2.2 Gulma dan Pengelolaan Gulma Pengertian gulma menurut Sembodo 2010, merupakan tumbuhan yang
mengganggu atau merugikan kepentingan manusia. Sedangkan menurut Suprapto 1999, gulma merupakan tumbuhan yang sifatnya merugikan usaha
pertanian, penilaian tersebut muncul karena gulma tersebut tumbuh tidak pada tempatnya, merupakan tumbuhan yang tidak diinginkan keberadaannya, dan
termasuk tumbuhan yang bernilai negatif. Kerugian yang ditimbulkan oleh gulma diantaranya adalah dapat menurunkan kualitas dan kuantitas hasil
pertanian, mempersulit pengolahan tanah, dan mengganggu kelancaran irigasi. Dikatakan oleh Sukman dan Yakup 1995, gulma dalam agroekosistem
menimbulkan berbagai masalah, yaitu berkompetisi dengan tanaman budidaya, mempersulit pemeliharaan tanaman, sebagai inang hama dan penyakit,
menurunkan kualitas dan kuantitas hasil tanaman sehingga mengakibatkan kerugian secara finansial.

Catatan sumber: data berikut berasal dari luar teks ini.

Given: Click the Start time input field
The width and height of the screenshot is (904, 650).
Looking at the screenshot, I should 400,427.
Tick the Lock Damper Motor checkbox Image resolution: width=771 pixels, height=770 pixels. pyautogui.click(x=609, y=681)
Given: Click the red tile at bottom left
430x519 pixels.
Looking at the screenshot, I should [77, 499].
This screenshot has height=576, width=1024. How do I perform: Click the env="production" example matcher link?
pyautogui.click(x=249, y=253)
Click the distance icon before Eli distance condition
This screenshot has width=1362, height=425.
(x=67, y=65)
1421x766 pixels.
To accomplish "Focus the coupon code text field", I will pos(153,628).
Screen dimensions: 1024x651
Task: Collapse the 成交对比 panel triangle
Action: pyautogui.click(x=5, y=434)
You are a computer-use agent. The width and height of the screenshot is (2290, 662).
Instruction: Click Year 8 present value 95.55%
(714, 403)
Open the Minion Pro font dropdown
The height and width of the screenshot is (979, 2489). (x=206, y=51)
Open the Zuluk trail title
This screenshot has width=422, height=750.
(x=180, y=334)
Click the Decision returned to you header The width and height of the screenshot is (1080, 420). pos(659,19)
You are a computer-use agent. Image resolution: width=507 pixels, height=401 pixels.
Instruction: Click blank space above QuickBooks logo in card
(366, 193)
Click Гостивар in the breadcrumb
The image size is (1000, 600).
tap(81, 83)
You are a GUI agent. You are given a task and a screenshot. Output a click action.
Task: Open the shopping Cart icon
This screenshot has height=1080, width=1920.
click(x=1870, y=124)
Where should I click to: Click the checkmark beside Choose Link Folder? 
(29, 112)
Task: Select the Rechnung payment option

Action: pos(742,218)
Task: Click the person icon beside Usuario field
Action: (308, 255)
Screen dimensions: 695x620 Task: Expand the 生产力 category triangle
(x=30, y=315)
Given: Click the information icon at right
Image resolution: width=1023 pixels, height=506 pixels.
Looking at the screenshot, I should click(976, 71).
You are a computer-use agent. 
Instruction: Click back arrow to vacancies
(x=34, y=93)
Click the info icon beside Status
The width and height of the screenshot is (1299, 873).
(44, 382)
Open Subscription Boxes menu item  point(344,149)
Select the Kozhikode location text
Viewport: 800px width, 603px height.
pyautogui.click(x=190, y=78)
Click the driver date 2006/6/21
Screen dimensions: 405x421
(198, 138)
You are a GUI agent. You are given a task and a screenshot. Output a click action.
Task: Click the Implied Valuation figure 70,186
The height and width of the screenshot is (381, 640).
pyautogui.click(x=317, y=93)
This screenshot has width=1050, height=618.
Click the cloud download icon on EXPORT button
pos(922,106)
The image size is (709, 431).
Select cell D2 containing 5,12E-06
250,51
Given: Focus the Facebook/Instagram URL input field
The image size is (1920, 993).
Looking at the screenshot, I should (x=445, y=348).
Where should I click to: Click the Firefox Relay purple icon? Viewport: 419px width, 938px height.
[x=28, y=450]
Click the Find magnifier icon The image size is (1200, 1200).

Selain itu, pengaruh negatif lain dari gulma terhadap tanaman budidaya adalah
dapat menjadi kompetitor terhadap sarana tumbuh, seperti nutrisi, air, cahaya, dan CO
2
; dapat menghasilkan senyawa alelopati, sebagai inang hama dan penyakit tanaman, serta dapat menurunkan kualitas hasil karena adanya
kontaminasi dari bagian gulma, misalnya biji Tjitrosoedirdjo dkk., 1984. Menurut Suprapto 1999, jenis gulma dominan pada pertanaman jagung
meliputi Digitaria sanguinalis, Cynodon dactylon, Echinochloa colona, Eleusine indica, Imperata cylindrica, Cyperus rotundus, Cyperus killingia,
Amaranthus spinosus, Ageratum conyzoides, dan Synedrella nodiflora.